With the relaunch, the team took a dedicated unit or area approach, so that they could tailor the approach to specific needs and issues. To support this, Greg and his team developed the intranet to be a library of different resources for training, with PowerPoints, PDFs, and Allocate training videos.
Some of the benefits observed by Greg and his team include a better view of the roster within units and the wider trust, and a realisation of how rostering can boost efficiency in staffing levels and staff usage. Greg also noted that the programme has brought about “a reduction in bank and agency usage”.
Plans for the future include bringing in capabilities for annual leave and sickness to “remove that burden on staff”. Greg commented that this benefit has already been seen by running automated pay directly from the roster, avoiding the need for the administrative burden of filling in online or paper time sheets.
Electronic job planning
Greg handed over to Chris to move the focus over to electronic job planning.
Chris started out with an overview, explaining that prior to the pandemic, the trust had several services with offline job plans – mostly within the planned care division and specialist services. “But we had no job plans within our integrated community services division,” she said. “We were about to start job planning when COVID broke out, and it delayed it.” The trust relaunched their job planning project in summer 2021, with Chris as the project lead.
“The biggest part of it at the beginning was the engaging with teams,” Chris said. “We were rolling out electronic job planning with the Allocate system with occupational therapists, physios and support workers across specific bands. A lot of time was spent on engagement, making sure that they understood what was going on and had a voice around the principles behind job planning. We also focused on making sure that we were following the best practice guide which was produced by NHSE.”
Chris commented that the pilot was “really useful”, and rollout of job planning followed on a wider scale. “Within the next three months, all of our teams had job plans for all staffing bands 3-6.”
Reflections on implementing electronic job planning
Chris highlighted some of her key takeaways from the implementation of electronic job planning. “It was a big piece of work, and it did take an awful lot of time, but I think the engaging and education part was absolutely crucial,” she said. “It helped to address the variation within the team’s workforce activity, the productivity, the skills mix, and the staffing levels.”
In terms of the configuring of the Allocate system to community therapy, she said, “It was a little challenging and we learned a lot throughout the process. Having the trust-wide advisory group made a huge improvement in how we are job planning across the trust, and I would highly recommend that that needs to be one of the priorities.”

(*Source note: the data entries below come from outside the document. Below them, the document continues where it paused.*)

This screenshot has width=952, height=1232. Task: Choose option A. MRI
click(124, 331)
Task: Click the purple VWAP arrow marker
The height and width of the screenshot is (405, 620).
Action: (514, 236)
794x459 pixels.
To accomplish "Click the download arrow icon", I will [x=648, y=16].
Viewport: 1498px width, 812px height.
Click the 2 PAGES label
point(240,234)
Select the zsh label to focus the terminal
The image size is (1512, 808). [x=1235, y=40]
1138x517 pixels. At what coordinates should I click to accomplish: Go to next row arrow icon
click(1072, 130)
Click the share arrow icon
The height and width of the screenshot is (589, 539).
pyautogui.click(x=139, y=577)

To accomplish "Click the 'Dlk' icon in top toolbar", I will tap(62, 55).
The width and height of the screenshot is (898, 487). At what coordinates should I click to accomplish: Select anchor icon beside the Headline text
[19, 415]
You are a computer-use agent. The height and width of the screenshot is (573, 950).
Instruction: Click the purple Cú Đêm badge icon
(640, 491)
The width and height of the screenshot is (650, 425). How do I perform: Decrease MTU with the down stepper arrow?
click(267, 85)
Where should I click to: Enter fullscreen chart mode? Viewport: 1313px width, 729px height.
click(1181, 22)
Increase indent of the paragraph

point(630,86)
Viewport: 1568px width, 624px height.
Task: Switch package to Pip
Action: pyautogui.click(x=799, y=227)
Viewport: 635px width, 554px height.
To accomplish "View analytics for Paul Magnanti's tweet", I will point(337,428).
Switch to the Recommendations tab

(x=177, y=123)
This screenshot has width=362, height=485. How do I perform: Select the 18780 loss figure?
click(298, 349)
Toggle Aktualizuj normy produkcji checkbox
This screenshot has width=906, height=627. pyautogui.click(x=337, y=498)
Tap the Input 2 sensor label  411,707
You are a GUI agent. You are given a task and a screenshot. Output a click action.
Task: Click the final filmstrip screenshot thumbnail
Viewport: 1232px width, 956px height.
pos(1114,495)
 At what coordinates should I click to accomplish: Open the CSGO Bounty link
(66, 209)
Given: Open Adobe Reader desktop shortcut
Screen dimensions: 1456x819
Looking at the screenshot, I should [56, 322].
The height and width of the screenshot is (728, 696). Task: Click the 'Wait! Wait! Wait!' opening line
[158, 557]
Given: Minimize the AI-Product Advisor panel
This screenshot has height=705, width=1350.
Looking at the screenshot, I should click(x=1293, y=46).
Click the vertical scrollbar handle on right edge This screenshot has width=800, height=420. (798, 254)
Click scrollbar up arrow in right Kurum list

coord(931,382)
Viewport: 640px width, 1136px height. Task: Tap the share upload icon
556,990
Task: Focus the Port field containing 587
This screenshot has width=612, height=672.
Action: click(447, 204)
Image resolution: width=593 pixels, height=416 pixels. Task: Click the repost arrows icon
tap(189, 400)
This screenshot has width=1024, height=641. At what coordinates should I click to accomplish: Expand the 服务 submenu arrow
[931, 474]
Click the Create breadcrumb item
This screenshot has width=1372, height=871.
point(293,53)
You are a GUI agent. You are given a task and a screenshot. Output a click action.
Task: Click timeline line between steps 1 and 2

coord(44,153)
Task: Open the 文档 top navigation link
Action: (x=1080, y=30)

In addition, she commented, she feels that the quality of patient care has been promoted as a result of giving protected time to develop clinical and leadership skills within teams.
Electronic job planning has also helped the team make better use of data to gain new insights into the trust’s capacity and capabilities, Chris noted. “We are using the data from the Allocate system to understand how much time people are spending on different activities within their job plans, to understand truly what our capacity is. We then tie that in to our data on demand, and we’re able to benchmark what the capacity is within different teams. That helps us to save money, because we’re able to focus on supporting and uplifting those areas.”
Ultimately, she said, the “feeling on the ground is that electronic job planning is helping the trust to use resources more effectively.”
Many thanks to Paul, Greg and Chris for joining us.